Exercise: In the entries below, which lines run from the one with "Where should I click to: Click" through the one with "Task: Open the Home section in the sidebar"? Repeat exactly those, both included, and no pictures.

++++++++++++++++++++

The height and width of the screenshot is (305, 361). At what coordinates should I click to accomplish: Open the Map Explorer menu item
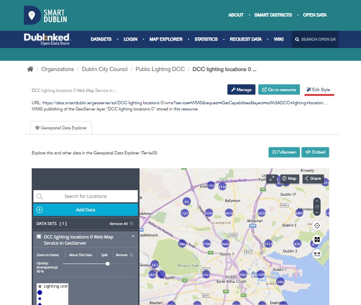[x=166, y=39]
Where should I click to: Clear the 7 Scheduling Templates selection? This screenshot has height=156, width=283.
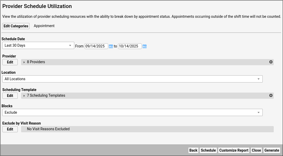[x=271, y=95]
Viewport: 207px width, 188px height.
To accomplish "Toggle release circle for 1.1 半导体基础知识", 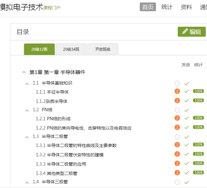I will (x=177, y=83).
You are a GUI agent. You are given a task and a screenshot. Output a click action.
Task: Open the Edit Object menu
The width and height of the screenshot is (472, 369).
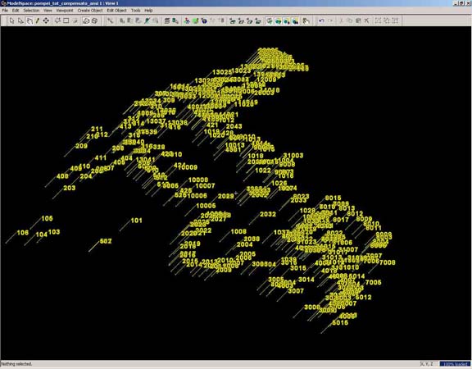pos(117,10)
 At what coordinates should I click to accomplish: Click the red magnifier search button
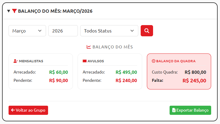pyautogui.click(x=147, y=31)
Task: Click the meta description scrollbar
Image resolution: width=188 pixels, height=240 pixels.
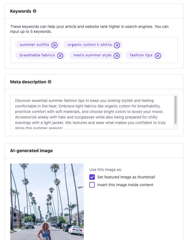Action: tap(175, 110)
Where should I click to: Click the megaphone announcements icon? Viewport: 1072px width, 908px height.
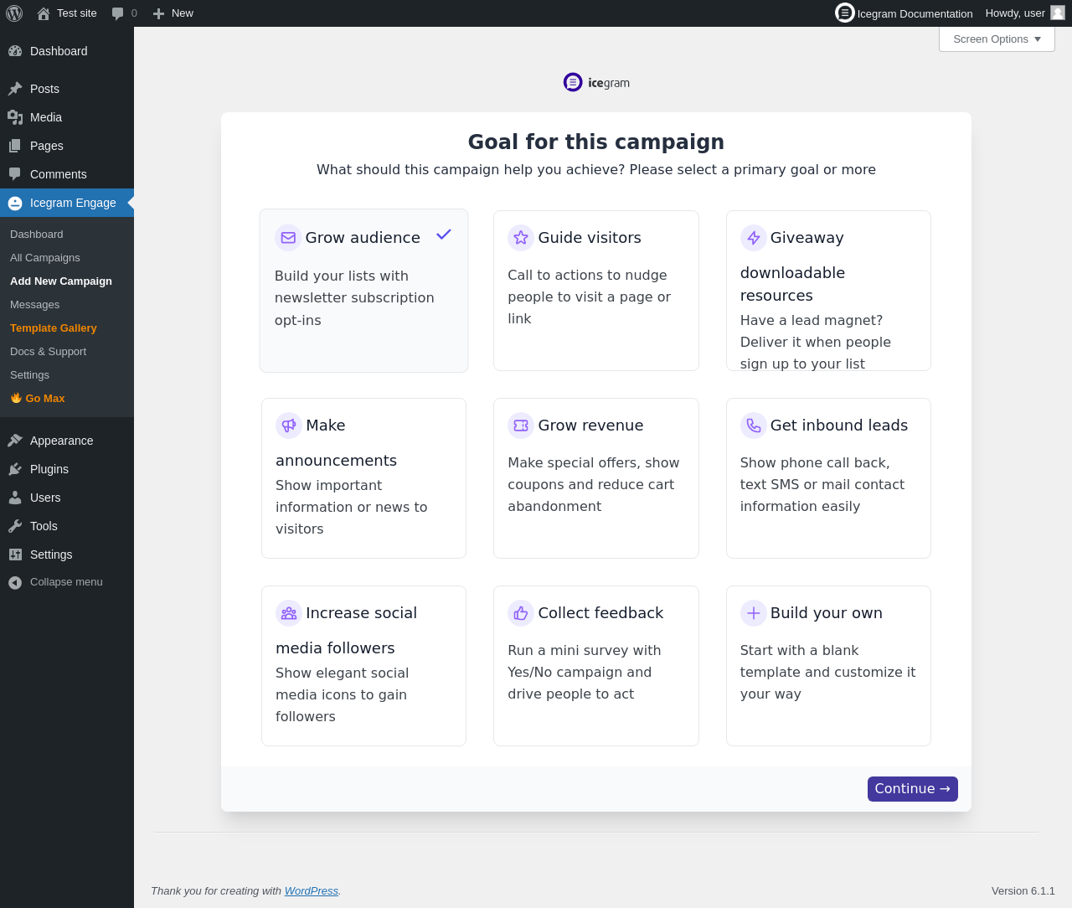click(289, 426)
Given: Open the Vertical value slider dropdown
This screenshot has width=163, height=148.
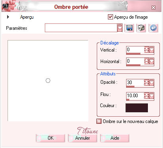Looking at the screenshot, I should 151,50.
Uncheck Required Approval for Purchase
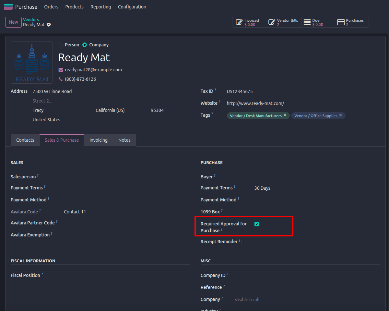The image size is (389, 311). (x=257, y=224)
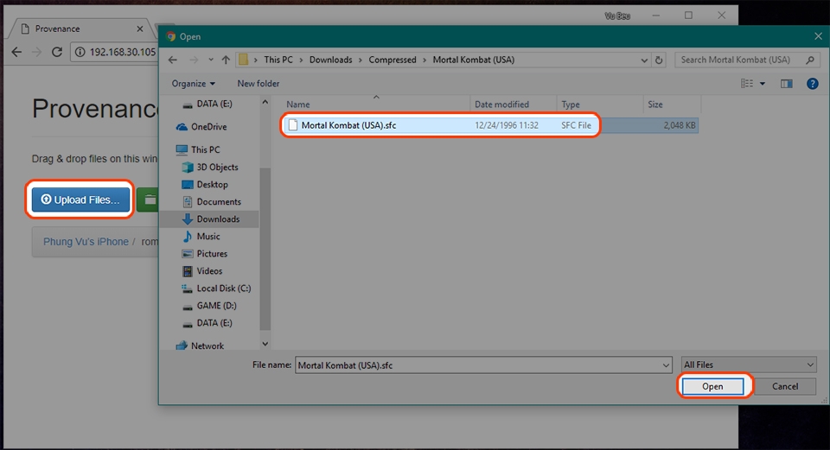Click Phung Vu's iPhone breadcrumb link
830x450 pixels.
tap(86, 242)
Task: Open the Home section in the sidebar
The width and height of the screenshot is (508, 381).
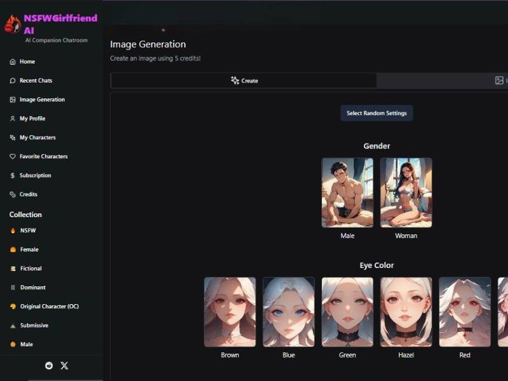Action: point(25,61)
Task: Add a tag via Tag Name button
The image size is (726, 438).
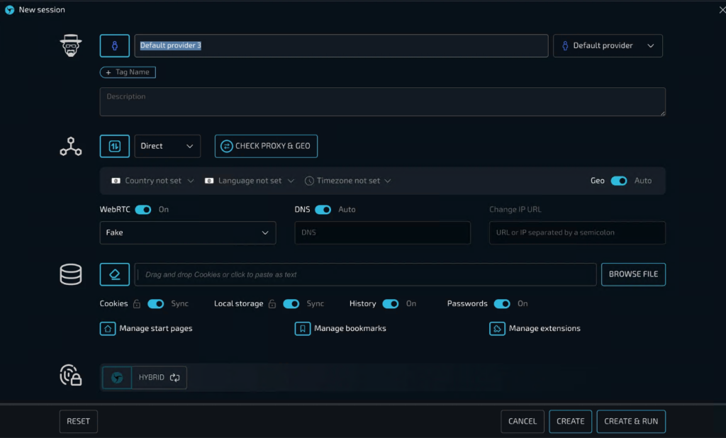Action: (x=128, y=72)
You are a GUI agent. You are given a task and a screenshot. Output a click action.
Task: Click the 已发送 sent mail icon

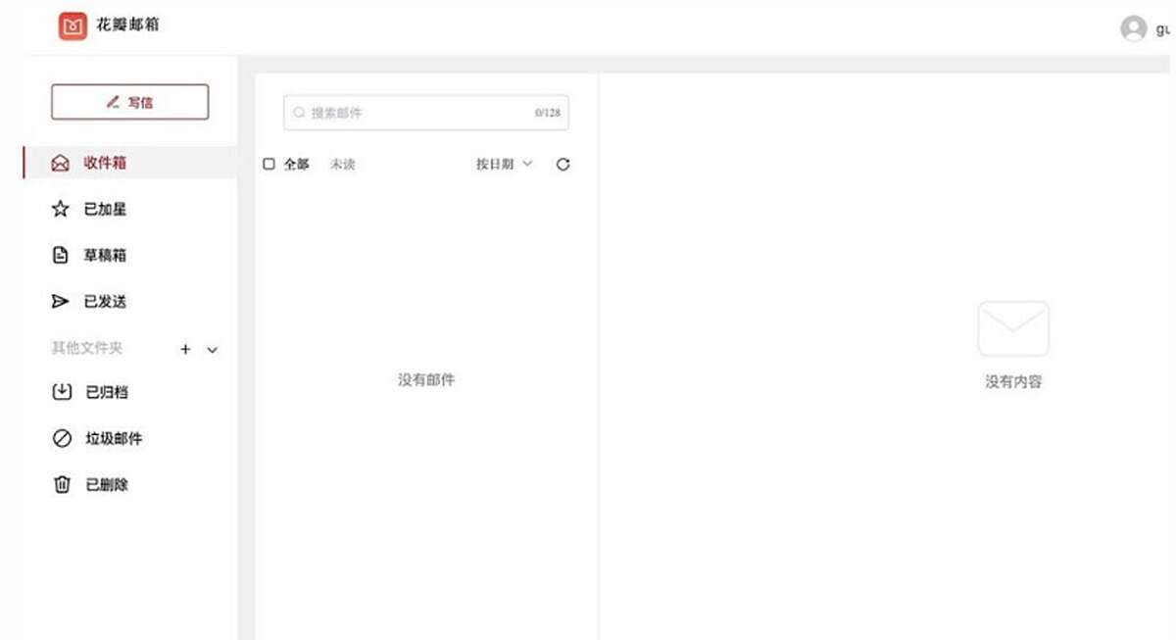point(60,301)

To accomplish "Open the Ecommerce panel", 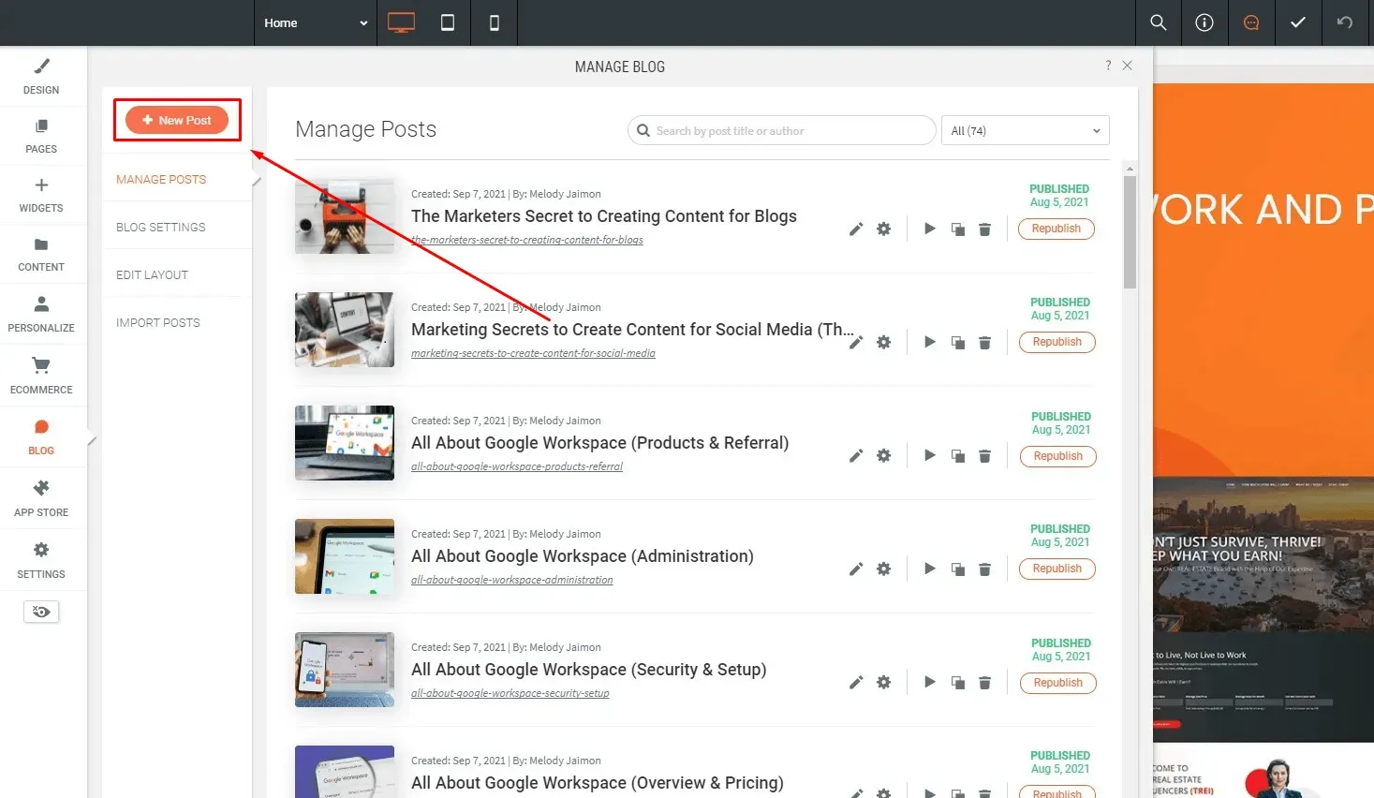I will point(40,374).
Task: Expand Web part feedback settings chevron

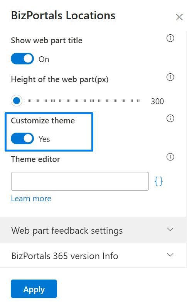Action: pyautogui.click(x=170, y=229)
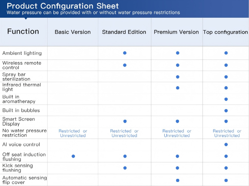Click Wireless remote control dot under Premium Version
The width and height of the screenshot is (249, 186).
point(178,65)
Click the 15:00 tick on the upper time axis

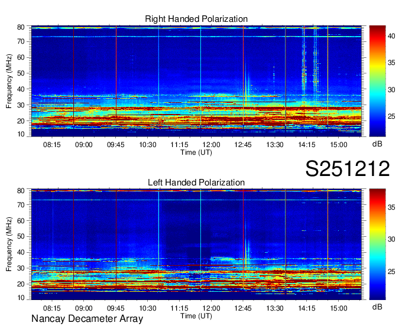click(338, 144)
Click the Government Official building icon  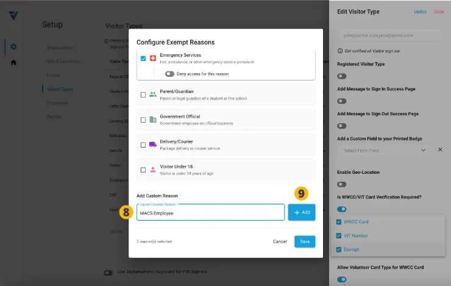tap(152, 120)
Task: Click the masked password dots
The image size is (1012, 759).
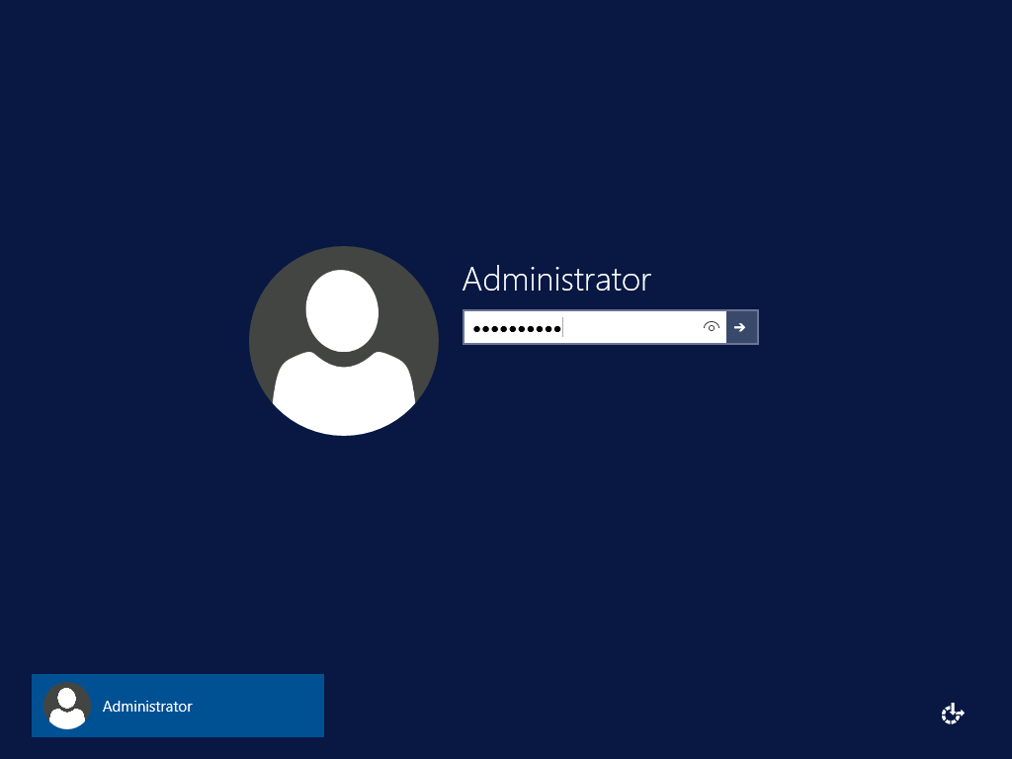Action: (x=516, y=328)
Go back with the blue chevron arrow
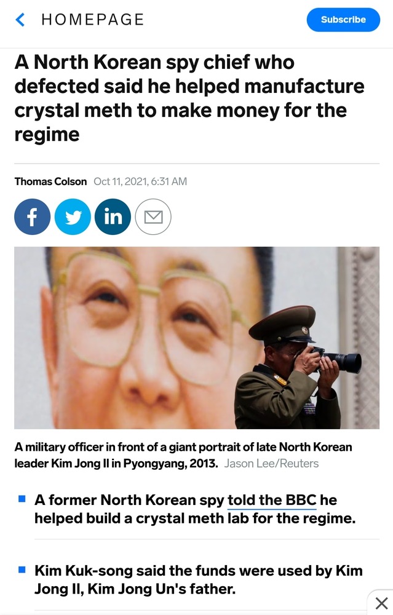393x615 pixels. click(20, 20)
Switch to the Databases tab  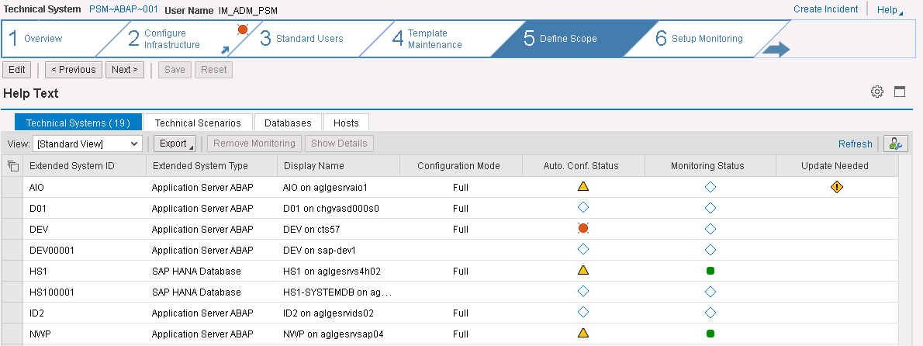pyautogui.click(x=288, y=123)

++++++++++++++++++++

Answer space:
Where should I click to: Click the megaphone announcements icon? Viewport: 1072px width, 908px height.
click(289, 426)
Given: Open the Vertical value slider dropdown
This screenshot has width=163, height=148.
Looking at the screenshot, I should 151,50.
Uncheck Required Approval for Purchase
The image size is (389, 311). (x=257, y=224)
Click Phung Vu's iPhone breadcrumb link
830x450 pixels.
tap(86, 242)
Task: Open the Home section in the sidebar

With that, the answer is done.